Aangeleverde tekst –
----------------
Er is weer stevig onderhandeld door de werkgevers en de vakbonden, maar uiteindelijk kwamen ze vrij snel tot de nieuwe cao. Eentje waarover de drie bevraagde schoonmaakbedrijven over het algemeen positief zijn. De nieuwe cao moest duidelijkheid bieden en dat is volgens Marco Gramser, directeur Public & Social affairs bij CSU en Tzorg, gelukt. Hij was zelf ook betrokken bij de onderhandelingen. “Van tevoren waren de wensen soms wat tegenstrijdig. Enerzijds willen we concurreren op de arbeidsmarkt. We willen een aantrekkelijke branche blijven en het salaris is primair een van de belangrijke elementen waar mensen naar kijken als ze bij ons komen werken. Daarom willen we afstand creëren van het wettelijk minimumloon. Aan de andere kant gaven de specialisten in onze branche, de bedrijven die veel mensen boven in het loongebouw hebben zitten, aan dat ze snappen dat we afstand moeten nemen van het minimumloon, maar zij hebben daar geen last van. Zij willen dus dat de verhoging aan de bovenkant gedempt wordt.”
----------------
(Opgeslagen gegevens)
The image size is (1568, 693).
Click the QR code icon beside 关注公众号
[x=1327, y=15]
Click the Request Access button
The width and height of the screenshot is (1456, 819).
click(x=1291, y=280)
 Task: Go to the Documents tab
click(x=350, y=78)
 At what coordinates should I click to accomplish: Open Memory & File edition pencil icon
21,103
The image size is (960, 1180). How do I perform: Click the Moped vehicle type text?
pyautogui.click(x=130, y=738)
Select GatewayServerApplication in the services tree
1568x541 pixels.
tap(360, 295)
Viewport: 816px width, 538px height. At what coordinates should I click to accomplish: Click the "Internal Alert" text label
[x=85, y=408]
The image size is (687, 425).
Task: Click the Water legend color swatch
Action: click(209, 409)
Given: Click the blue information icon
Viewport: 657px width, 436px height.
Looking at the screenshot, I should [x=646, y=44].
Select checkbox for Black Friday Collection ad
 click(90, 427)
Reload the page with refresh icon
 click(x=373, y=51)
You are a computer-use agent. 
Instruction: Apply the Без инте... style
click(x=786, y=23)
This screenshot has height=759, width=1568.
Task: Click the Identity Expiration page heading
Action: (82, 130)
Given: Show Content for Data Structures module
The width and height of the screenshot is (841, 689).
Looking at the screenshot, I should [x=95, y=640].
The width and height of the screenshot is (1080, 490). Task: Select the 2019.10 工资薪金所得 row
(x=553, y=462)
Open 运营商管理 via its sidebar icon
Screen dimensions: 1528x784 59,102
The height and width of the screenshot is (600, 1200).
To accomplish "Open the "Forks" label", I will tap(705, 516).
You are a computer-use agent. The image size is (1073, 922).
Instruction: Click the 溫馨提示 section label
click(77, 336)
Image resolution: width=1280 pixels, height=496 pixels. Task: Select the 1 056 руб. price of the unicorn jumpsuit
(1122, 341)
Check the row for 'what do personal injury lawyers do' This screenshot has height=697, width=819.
----------------
Schriftelijke opdracht 1 – Welke wensen noemt Marco Gramser in de tekst over de nieuwe cao in zinnen met "willen we" of "We willen"?
Schriftelijke opdracht 2 – Breid de tekst over de nieuwe cao in de schoonmaakbranche uit met een vervolg dat na de laatste zin begint.
Het materiaal is hiervoor niet nodig.

Antwoord 1 –
- concurreren op de arbeidsmarkt
- een aantrekkelijke branche blijven
- afstand creëren van het wettelijk minimumloon

Antwoord 2 –
Realistisch
De verhogingen van het loon blijven belangrijk, dat geldt voor elke nieuwe cao. Dit keer is afgesproken dat schoonmaakmedewerkers er op 1 januari 2025 3 procent bijkrijgen en op 1 januari 2026 weer. Daarnaast krijgt loongroep 1 er per 1 juli 2025 25 cent per uur bij. Loongroep 2 15 cent en loongroep 3 tot en met 6 10 cent. Op 1 januari 2026 wordt dit herhaald. Zo wordt voldaan aan beide wensen om afstand te creëren van het minimum, maar de stijging in de hogere schalen behapbaar te houden. Toch leeft, zeker na de extra verhogingen het afgelopen jaar in verband met de inflatie, bij sommige bedrijven de vraag wanneer de grens wordt bereikt. Rogier Coppejans, eigenaar van CSS Schoonmaakdiensten, vertelt: “Wat wil iemand nog betalen voor een uurtje schoonmaken?” Toch is ook hij positief, zeker na de goede reacties van opdrachtgevers op de extra verhogingen. En ook Antoine Verhoef, directeur van Schilten Schoonmaak, kijkt met een goed gevoel naar de gemaakte afspraken. “Ik denk dat wat er nu afgesproken is, heel realistisch is voor de komende twee jaar. Ik denk dat het goed is dat er voor de komende tijd zekerheid is.”
Waar zit de grens?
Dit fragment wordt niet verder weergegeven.